Of pique in politics the historic example is Senator Hiram Johnson’s rage at Charles Evans Hughes in 1916 for not handshaking him in San Francisco. The 1916 election was so close that Mr. Hughes has always been said to have lost it by that one handshake. Last week, Democrats were hoping that another mountain of pique would be built up from a molehill incident of Nominee Hoover’s visit three weeks ago in Tennessee.
The Nominee went to Elizabethton largely under the auspices of onetime (1921-23) Assistant Secretary of Commerce Claudius Hart Huston and U. S. Representative Brazilla Carroll Reece. The leader of a neighboring and equally Republican district in Tennessee is Representative J. Will Taylor. The Messrs. Huston and Reece have sharp intraparty differences with Mr. Taylor. But it was planned, for harmony’s sake, to let Mr. Taylor be as big a lion as anyone in receiving Nominee Hoover. It was planned that, at the luncheon of the day, Mr. Reece should rise to welcome the Nominee, and that Mr. Taylor should then rise to praise him. Both wrote out fine speeches. The hour and the Nominee arrived.
During the Reece speech, however, the Nominee grew restive and eyed the hour. So effusively had he been greeted that it was growing late. A crowd was collecting at the outdoor speakers’ stand. Radio time would soon be flying.
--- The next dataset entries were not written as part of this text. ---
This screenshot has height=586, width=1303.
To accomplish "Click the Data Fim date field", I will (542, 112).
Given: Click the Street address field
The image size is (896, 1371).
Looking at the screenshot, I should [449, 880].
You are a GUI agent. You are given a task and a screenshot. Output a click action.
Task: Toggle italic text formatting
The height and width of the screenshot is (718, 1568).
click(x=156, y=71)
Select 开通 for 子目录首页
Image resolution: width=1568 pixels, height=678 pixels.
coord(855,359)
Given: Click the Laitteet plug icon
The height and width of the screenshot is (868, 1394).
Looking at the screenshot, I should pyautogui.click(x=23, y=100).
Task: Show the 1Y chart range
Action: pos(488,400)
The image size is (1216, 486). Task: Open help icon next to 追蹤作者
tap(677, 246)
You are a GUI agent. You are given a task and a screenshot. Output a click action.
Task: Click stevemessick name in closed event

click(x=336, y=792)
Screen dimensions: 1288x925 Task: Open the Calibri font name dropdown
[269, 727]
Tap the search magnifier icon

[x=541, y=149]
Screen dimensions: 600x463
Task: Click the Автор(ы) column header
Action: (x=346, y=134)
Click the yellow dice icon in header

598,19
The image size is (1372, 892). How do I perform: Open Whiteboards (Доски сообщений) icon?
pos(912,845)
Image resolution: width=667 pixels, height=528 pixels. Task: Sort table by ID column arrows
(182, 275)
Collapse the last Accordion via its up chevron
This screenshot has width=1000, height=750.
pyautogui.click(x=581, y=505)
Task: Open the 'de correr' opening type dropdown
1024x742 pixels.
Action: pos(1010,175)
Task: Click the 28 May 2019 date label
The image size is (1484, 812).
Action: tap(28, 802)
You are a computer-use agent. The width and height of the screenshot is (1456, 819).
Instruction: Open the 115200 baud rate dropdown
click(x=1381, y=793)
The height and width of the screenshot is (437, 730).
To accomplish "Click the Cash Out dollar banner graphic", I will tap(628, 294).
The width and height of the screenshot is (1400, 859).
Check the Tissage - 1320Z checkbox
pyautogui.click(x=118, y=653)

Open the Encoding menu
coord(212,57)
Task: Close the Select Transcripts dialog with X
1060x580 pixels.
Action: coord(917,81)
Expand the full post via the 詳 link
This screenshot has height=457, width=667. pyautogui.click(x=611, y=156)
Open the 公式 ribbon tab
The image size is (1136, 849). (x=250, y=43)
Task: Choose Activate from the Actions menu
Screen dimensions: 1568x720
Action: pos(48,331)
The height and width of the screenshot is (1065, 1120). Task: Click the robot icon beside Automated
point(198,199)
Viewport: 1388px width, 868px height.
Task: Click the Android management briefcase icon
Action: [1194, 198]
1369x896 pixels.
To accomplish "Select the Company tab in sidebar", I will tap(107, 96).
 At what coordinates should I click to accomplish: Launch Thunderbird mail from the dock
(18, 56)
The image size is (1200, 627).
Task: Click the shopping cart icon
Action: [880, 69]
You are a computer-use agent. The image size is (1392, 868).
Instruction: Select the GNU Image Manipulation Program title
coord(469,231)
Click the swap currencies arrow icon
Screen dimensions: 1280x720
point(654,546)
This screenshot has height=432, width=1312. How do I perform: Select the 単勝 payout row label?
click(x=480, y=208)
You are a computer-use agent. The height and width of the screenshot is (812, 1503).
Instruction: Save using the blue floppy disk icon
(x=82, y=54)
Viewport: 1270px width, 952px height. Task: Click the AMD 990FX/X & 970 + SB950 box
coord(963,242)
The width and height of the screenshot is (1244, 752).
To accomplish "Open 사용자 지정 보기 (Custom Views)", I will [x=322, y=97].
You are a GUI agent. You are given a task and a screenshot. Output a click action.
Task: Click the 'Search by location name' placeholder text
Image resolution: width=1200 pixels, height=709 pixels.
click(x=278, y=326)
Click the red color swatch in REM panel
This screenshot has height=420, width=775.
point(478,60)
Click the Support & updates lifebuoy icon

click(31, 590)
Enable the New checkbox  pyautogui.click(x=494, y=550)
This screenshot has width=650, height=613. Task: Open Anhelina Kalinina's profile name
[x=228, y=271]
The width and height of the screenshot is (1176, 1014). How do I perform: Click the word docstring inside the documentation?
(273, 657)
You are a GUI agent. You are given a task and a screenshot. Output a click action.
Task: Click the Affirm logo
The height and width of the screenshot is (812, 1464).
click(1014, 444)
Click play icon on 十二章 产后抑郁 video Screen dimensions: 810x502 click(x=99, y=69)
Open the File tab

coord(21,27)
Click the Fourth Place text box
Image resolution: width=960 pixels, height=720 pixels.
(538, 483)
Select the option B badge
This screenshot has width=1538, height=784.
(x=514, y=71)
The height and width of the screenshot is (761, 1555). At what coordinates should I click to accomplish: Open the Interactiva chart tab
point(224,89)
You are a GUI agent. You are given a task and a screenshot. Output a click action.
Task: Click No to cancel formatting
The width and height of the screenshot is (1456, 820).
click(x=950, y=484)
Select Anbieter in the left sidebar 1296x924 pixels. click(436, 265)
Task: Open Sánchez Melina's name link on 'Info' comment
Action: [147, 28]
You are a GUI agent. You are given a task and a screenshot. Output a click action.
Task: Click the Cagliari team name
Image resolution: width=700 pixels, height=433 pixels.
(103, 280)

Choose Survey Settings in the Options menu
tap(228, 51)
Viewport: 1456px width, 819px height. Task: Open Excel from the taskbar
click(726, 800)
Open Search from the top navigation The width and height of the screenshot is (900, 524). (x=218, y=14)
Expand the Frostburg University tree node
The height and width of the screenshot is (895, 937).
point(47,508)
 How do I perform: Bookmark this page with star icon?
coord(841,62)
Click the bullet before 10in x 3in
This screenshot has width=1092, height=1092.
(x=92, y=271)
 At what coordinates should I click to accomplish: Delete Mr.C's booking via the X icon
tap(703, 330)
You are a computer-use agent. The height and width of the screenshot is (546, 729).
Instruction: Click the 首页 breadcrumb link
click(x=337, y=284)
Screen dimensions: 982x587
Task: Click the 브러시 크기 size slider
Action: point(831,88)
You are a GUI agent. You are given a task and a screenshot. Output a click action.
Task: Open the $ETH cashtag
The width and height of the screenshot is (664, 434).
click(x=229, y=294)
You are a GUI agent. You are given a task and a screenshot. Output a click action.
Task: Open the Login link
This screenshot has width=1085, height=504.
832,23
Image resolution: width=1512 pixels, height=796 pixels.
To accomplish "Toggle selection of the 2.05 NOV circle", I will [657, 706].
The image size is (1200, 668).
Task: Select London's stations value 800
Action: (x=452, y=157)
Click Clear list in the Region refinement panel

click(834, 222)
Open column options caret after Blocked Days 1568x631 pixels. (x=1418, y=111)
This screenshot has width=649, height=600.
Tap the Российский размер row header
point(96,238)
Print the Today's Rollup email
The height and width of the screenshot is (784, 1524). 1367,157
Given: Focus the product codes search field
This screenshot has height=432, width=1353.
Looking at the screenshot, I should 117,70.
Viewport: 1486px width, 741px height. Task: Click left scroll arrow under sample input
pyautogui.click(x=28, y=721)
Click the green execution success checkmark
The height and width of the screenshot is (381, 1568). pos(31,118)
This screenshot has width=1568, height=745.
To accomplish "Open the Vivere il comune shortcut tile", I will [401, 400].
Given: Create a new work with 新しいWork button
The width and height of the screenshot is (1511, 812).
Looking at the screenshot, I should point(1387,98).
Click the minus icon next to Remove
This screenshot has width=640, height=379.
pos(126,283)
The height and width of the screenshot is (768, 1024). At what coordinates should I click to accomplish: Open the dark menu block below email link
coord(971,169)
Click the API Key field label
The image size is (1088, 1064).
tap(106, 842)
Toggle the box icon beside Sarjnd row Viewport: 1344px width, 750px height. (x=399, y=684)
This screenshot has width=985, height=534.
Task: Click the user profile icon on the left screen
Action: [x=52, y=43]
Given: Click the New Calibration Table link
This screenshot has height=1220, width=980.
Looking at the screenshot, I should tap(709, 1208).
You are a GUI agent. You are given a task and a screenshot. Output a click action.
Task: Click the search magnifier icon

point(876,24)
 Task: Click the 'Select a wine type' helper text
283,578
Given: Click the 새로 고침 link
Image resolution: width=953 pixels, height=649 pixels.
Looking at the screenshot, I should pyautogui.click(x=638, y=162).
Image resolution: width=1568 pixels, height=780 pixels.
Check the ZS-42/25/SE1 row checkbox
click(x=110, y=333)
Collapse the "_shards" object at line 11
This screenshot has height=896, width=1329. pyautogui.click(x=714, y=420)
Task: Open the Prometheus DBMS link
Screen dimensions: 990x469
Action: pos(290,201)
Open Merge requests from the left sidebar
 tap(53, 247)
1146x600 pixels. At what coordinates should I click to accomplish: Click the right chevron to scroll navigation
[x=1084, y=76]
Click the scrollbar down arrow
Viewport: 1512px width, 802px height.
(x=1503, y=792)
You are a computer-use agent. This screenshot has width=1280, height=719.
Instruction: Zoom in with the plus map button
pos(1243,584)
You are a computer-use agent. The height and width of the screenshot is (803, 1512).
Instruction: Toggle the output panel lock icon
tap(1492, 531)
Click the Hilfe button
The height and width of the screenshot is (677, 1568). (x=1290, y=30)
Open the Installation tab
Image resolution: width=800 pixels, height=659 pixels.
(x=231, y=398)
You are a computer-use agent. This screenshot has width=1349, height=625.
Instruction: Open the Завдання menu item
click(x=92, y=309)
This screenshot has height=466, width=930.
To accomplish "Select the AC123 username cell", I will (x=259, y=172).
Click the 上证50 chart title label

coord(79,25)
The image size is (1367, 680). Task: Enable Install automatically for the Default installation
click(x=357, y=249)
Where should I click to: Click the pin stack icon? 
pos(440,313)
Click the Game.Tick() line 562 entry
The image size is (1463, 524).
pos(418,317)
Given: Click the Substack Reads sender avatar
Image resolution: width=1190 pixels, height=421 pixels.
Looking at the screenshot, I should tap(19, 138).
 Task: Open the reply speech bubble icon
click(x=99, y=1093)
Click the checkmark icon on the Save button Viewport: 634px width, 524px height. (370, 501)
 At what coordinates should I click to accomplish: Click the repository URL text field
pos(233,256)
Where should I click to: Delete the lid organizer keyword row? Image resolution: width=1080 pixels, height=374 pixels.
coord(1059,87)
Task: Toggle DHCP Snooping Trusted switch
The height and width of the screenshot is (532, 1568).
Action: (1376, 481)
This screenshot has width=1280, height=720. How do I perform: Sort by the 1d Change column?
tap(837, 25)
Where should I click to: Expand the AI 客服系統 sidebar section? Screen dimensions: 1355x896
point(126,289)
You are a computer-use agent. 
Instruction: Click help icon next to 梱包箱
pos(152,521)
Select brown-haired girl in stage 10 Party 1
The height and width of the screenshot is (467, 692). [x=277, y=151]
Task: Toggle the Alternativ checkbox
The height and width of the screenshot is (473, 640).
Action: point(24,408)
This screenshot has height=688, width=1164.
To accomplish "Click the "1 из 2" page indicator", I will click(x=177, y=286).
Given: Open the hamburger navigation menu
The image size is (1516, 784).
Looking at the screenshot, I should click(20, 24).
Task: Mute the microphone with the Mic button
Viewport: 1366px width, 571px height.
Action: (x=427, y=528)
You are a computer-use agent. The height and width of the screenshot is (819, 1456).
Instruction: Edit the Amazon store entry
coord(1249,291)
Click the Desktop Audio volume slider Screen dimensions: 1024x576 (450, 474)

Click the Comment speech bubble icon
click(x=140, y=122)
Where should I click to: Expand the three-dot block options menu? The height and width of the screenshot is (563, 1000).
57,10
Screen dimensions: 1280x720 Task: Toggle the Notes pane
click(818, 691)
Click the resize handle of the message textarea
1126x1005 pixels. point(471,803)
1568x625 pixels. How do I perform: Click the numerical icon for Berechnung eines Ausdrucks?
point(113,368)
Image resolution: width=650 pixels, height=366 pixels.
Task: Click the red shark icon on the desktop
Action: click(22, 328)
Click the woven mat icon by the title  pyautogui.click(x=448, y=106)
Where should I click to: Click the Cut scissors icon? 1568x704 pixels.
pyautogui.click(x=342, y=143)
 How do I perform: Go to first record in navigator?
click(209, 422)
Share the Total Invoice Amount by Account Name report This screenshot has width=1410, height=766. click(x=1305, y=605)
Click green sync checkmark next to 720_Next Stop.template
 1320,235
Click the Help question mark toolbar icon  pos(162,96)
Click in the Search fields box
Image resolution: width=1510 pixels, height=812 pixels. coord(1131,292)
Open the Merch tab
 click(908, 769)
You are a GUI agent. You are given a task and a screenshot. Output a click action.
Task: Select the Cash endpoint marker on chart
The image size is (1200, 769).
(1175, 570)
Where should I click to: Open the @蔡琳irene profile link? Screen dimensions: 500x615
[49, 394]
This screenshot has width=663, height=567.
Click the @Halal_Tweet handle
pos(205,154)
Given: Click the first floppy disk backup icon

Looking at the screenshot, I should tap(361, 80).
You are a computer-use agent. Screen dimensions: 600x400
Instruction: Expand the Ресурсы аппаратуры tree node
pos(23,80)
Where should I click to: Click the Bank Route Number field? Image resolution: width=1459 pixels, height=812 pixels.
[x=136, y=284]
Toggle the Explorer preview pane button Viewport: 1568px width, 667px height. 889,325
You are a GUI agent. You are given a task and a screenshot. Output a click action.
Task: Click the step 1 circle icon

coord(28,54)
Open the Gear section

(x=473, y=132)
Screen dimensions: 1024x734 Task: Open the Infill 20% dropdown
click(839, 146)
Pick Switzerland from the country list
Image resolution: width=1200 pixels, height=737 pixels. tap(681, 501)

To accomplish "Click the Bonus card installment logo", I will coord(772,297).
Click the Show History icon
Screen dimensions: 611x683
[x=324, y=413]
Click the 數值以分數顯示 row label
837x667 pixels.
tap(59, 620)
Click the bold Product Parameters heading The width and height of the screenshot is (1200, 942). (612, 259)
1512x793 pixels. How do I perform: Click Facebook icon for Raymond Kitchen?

As soon as Mr. Reece finished and before Mr. Taylor could begin, the Nominee stood up, thanked everyone and left the dining room. Almost everyone else left, too. Mr. Taylor remained in glowering loneliness with his fine speech undelivered in his hand.
Mr. Taylor went to the big outdoor meeting. But there was no chance for him to make his fine speech there. Glowering more and more darkly, Mr. Taylor did not go to that evening’s banquet for the Nominee in Johnson City. Instead, he went to Washington. He was mad. They would see. That Carroll Reece! That Claudius Huston! That *** never mind! Just wait. J. Will Taylor controls more Republican votes than practically any man in Tennessee. Hmph!
The mollification or non-mollification of J. Will Taylor thus became an important matter. The national Republican committee was reported to be “working on him,” the hope being to keep him quiet.